=== Material zur Aufgabe ===
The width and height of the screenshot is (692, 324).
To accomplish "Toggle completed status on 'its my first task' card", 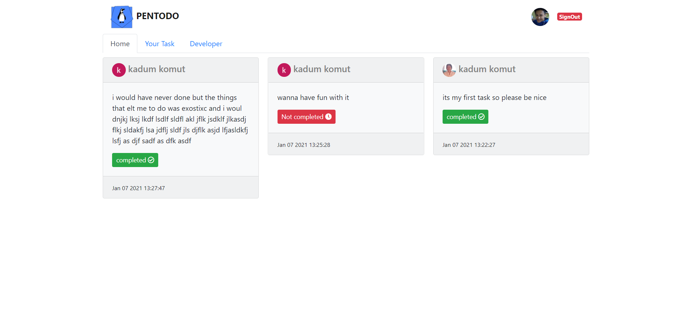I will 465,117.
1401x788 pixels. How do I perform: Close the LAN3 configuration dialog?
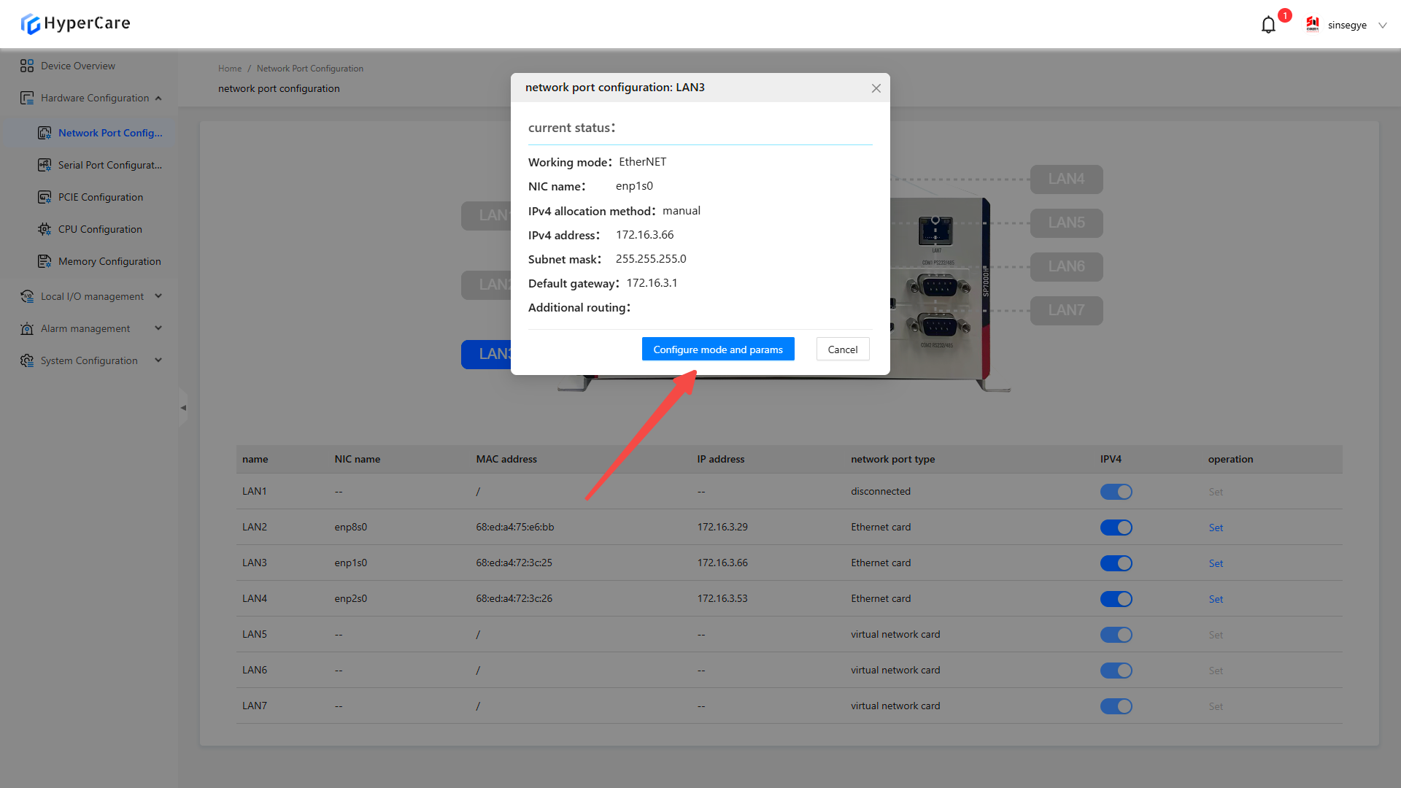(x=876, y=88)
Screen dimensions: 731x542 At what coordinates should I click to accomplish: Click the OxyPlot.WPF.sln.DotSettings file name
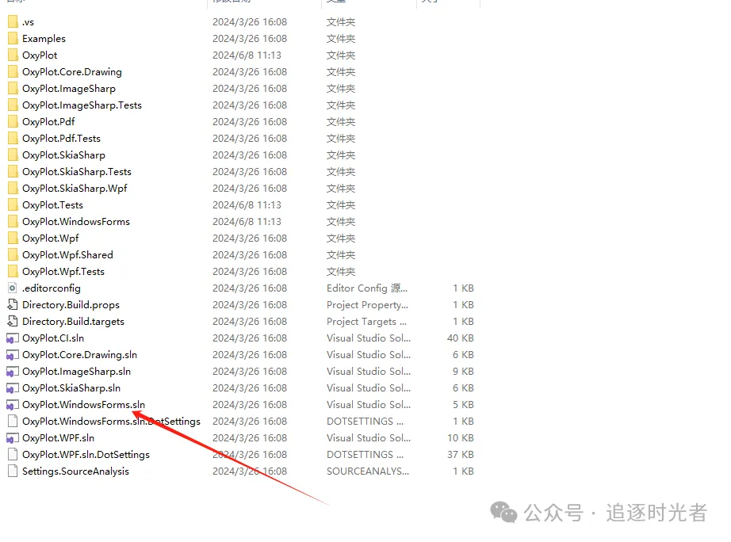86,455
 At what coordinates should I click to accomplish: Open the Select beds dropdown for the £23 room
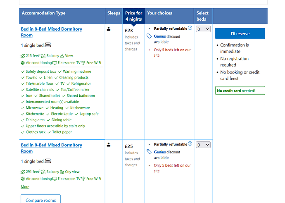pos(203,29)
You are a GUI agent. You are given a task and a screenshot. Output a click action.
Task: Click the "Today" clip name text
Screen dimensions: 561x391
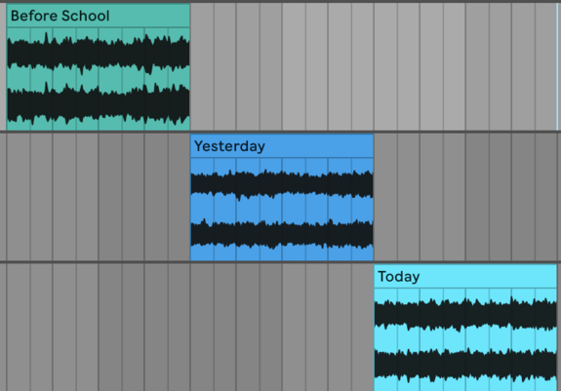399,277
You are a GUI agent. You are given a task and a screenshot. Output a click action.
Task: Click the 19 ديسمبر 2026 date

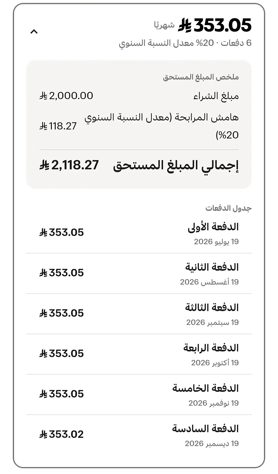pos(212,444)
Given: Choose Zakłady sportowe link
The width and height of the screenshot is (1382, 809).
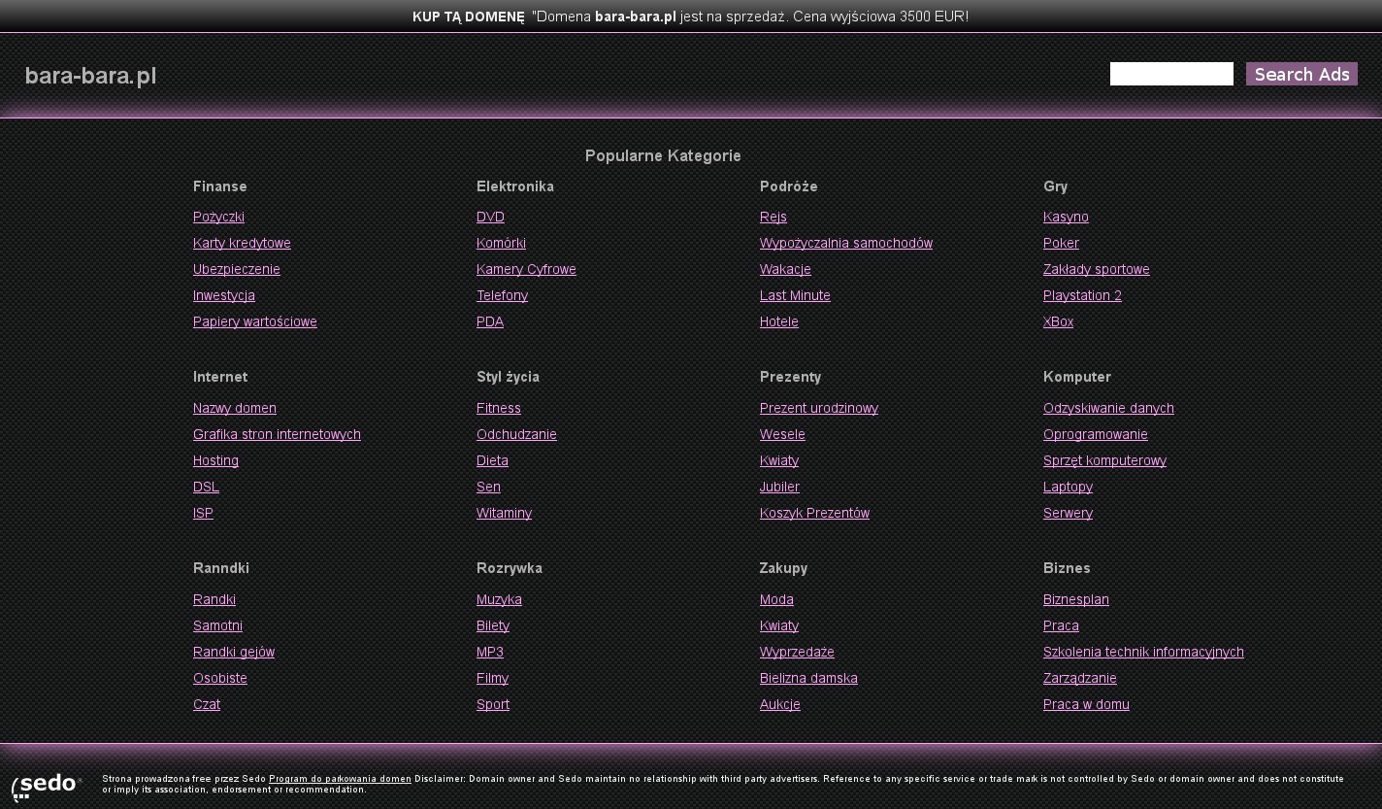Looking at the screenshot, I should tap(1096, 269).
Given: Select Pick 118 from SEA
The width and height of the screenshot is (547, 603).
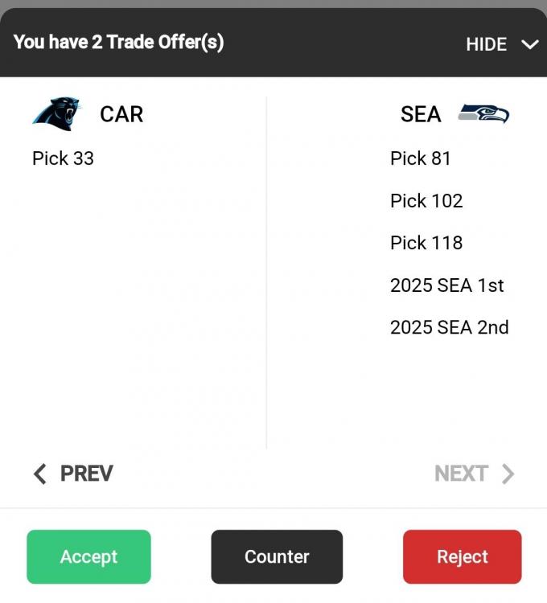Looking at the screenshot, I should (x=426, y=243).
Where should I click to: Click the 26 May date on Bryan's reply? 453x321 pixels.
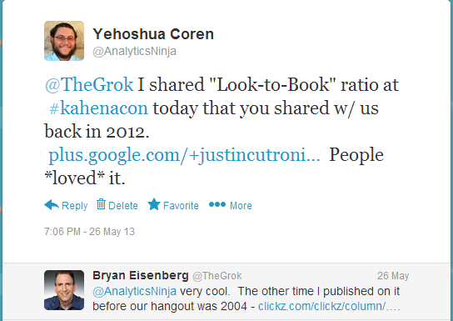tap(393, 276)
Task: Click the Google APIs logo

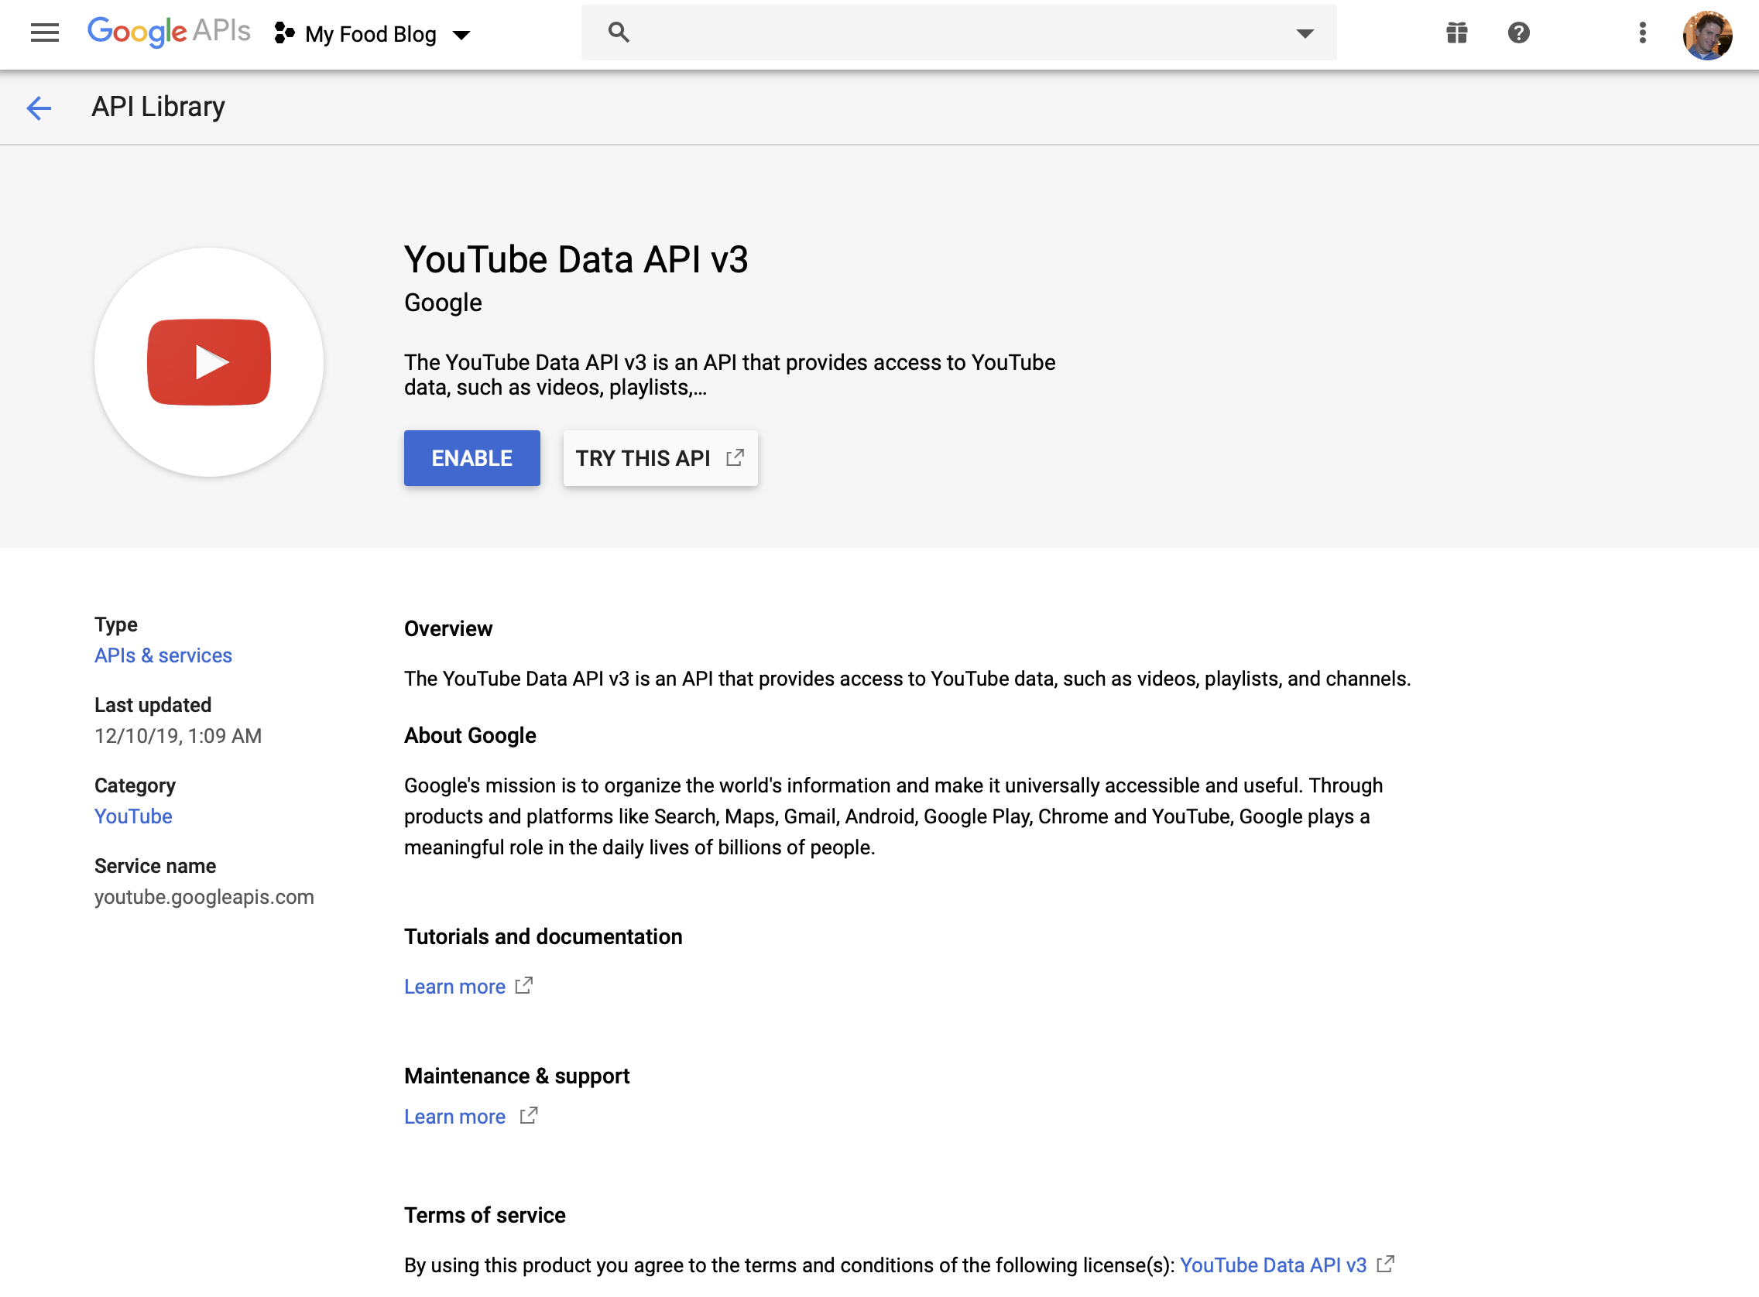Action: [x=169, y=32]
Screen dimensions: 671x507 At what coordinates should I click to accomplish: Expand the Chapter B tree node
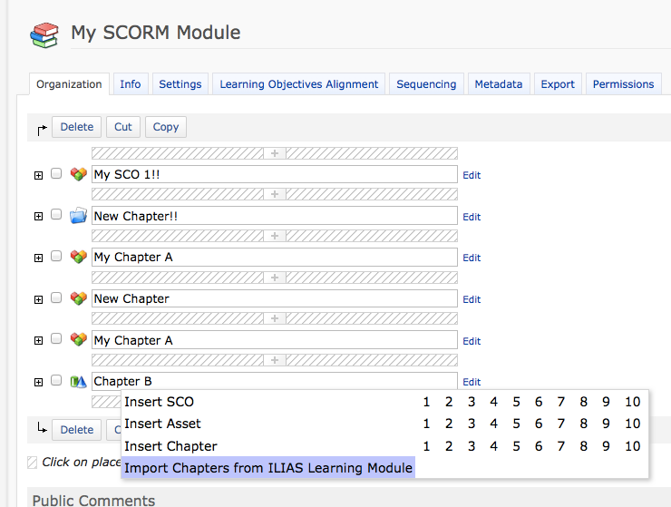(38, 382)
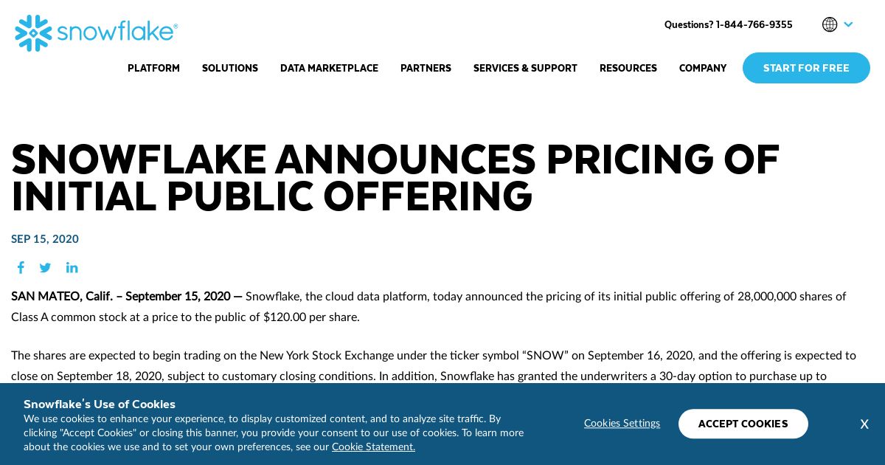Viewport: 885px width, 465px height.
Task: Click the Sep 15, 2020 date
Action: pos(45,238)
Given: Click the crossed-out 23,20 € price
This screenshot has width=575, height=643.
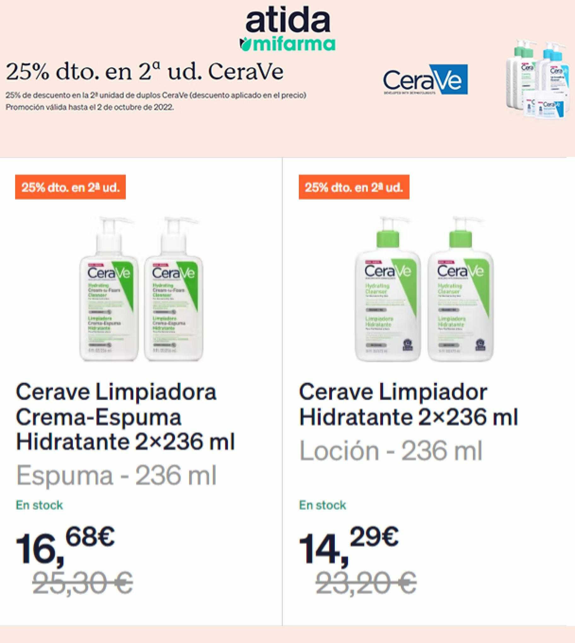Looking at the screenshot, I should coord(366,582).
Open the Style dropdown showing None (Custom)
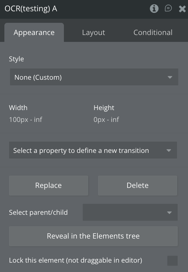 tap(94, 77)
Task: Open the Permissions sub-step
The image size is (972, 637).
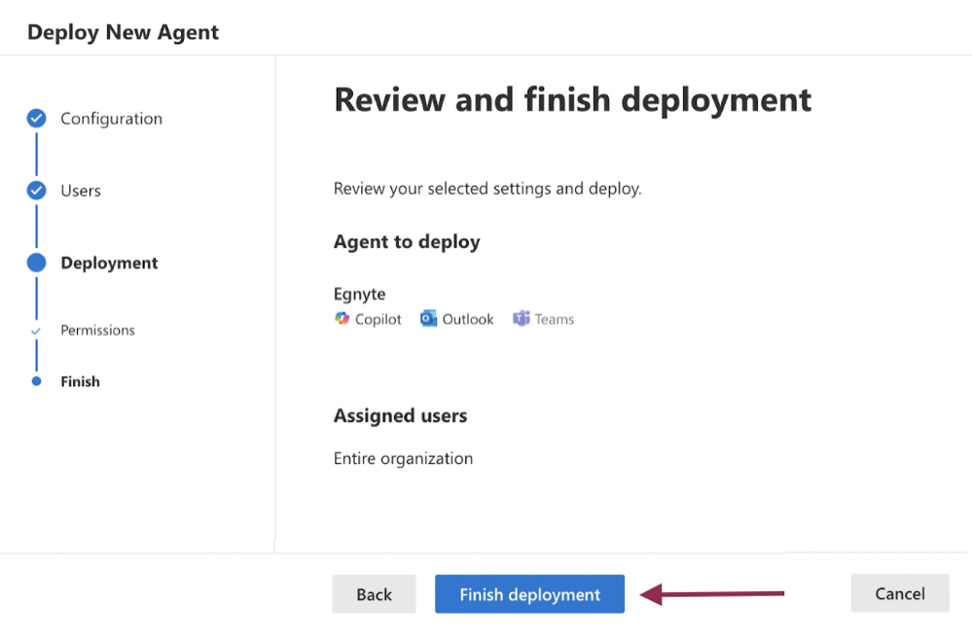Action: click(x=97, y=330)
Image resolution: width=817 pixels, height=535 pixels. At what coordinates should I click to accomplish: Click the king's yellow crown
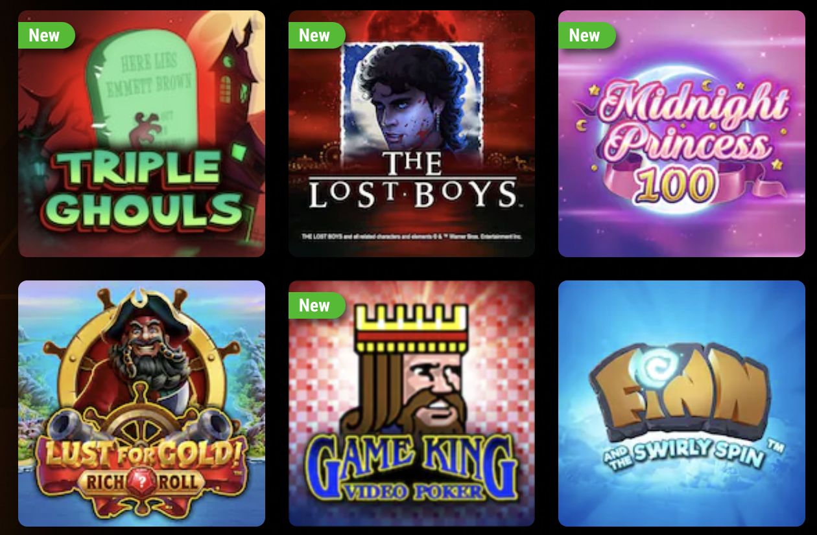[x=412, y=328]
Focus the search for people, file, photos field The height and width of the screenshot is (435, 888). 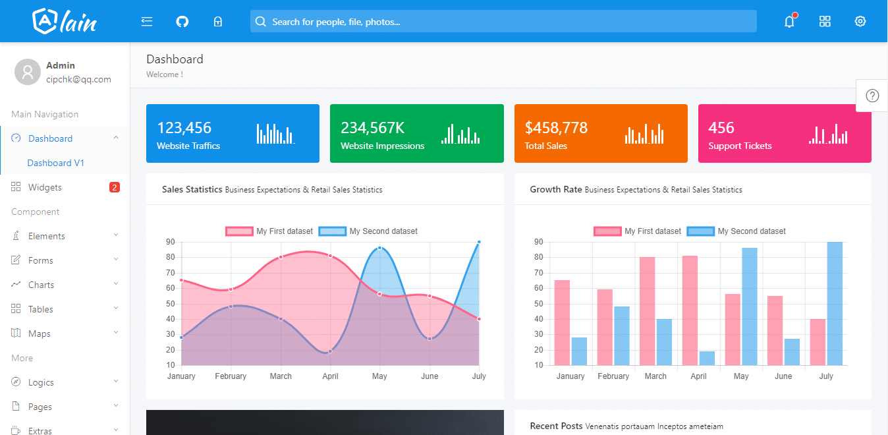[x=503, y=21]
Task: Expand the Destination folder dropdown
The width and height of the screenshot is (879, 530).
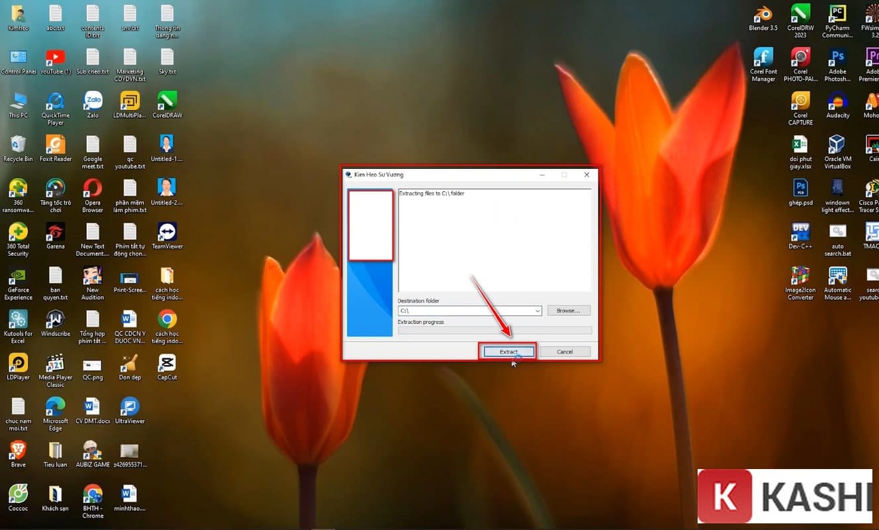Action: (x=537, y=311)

=== Anweisung ===
Wähle bitte aus den Einträgen oben jede Zeile aus, in der das Wort „date“ vorkommt, und schreibe diese Zeilen unverändert ab.

=== Lösung der Aufgabe ===
Task: Click the 19 ديسمبر 2026 date
Where should I click to: Click the 26 May date on Bryan's reply? 453x321 pixels.
Task: Click the Sep 15, 2020 date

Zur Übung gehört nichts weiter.